While Klaus Kinski is not the star of Zapata-themed spaghetti western A Bullet for the General, screening as part of Anthology Film Archives’ Kinski retrospective, his performance as religious zealot El Santo stands out in his prolific filmography.
Unlike the sadistic killers Kinski played in Westerns like For a Few Dollars More and The Great Silence, Kinski’s character personifies the Zapata subgenre’s typical mistrust of revolutionary idealism. But unfortunately, as this is a cynical conversion narrative, Santo, a devout believer in class warfare (he rants about serving God by killing the rich), doesn’t receive the most screen time. Instead, the focus is on baby-faced American assassin Bill Tate (Lou Castel), who joins up with the outlaws and gets bandit king El Chuncho (Gian Maria Volonté) to unwittingly lead him to rebel leader General Elias (Jaime Fernandez).
Testing dumb-but-loyal Chuncho’s faith in his fellow man, Tate reminds Chuncho that capitalism is essentially amoral whenever he insists that money is all you need.
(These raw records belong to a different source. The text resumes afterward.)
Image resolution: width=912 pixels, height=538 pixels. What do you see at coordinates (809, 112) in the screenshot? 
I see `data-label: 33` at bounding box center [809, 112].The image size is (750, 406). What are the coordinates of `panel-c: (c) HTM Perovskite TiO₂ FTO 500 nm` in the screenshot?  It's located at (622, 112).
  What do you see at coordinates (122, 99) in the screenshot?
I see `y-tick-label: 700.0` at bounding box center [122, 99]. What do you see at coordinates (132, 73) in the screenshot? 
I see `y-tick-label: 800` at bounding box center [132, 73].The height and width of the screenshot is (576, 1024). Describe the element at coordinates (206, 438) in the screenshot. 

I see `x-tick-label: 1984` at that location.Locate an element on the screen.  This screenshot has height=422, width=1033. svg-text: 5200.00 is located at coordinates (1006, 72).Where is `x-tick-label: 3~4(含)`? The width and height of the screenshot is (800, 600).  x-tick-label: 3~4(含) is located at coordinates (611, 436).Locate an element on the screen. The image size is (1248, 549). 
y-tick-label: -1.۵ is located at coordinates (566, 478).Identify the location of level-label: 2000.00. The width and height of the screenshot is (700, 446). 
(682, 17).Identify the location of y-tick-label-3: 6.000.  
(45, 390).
In fact, Tate’s so gold-obsessed that he rejects all other vices: “Doesn’t drink, doesn’t smoke, doesn’t want women,” says a bewildered Chuncho. Director Damiano Damiani (Amityville II: The Possession) and screenwriter Franco Solinas (co-writer of The Battle of Algiers) revel in Chuncho’s confusion, and make him the butt of their film’s best jokes, like when Chuncho defensively asks a young peer if he can really read and write.
But really, the best reason to see the movie is for Kinski, who delivers the film’s most arresting performance. Coasting on manic charm, Kinski steals every scene he’s in, especially the one in which he lobs several grenades while reciting the Lord’s Prayer. An inspired performer, Kinski made even the smallest role feel massive.